9.08. Further, notwithstanding anything in this Agreement to the contrary, the Parties agree that, in
connection with the delivery of signature pages to this Agreement by a Consenting Lender that is a Qualified Marketmaker before the occurrence of conditions giving rise to the TSA Effective Date, such Consenting Lender shall be a Consenting Lender
hereunder solely with respect to the Company Claims listed on such signature pages and, subject to the provisions of Section 9.06 hereof, shall not be required to comply with this Agreement for any other Company Claims it may hold from time to
time in its role as a Qualified Marketmaker.

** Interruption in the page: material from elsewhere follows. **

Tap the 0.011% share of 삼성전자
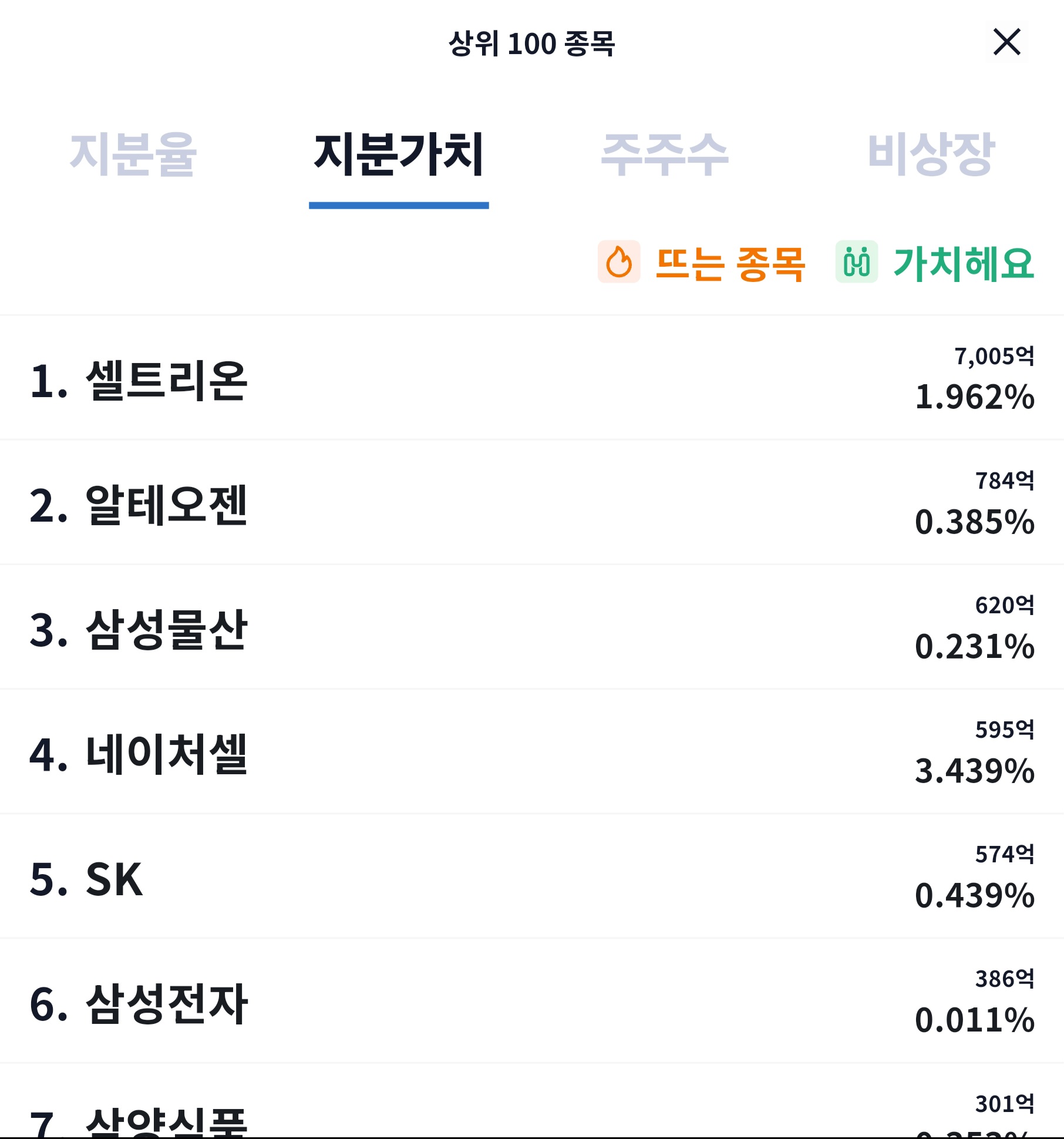Image resolution: width=1064 pixels, height=1139 pixels. tap(975, 1020)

9.09. Notwithstanding anything to the contrary in this Section 9, the restrictions on
Transfer set forth in this Section 9 shall not apply to the grant of any liens or encumbrances on any Claims in favor of a bank or broker-dealer holding custody of such Claims and Interests in the ordinary course of business and which lien or
encumbrance is released upon the Transfer of such Claims.
9.10. If any Consenting Lender (the Exiting Lender)
ceases to beneficially own any Company Claims/Interests, then (i) the obligations and rights of such Consenting Lender under this Agreement shall terminate except with respect to any breaches or violations of this Agreement arising prior to
such termination by such Exiting Lender, and (ii) such Exiting Lender shall no longer be a Consenting Lender for purposes of this Agreement.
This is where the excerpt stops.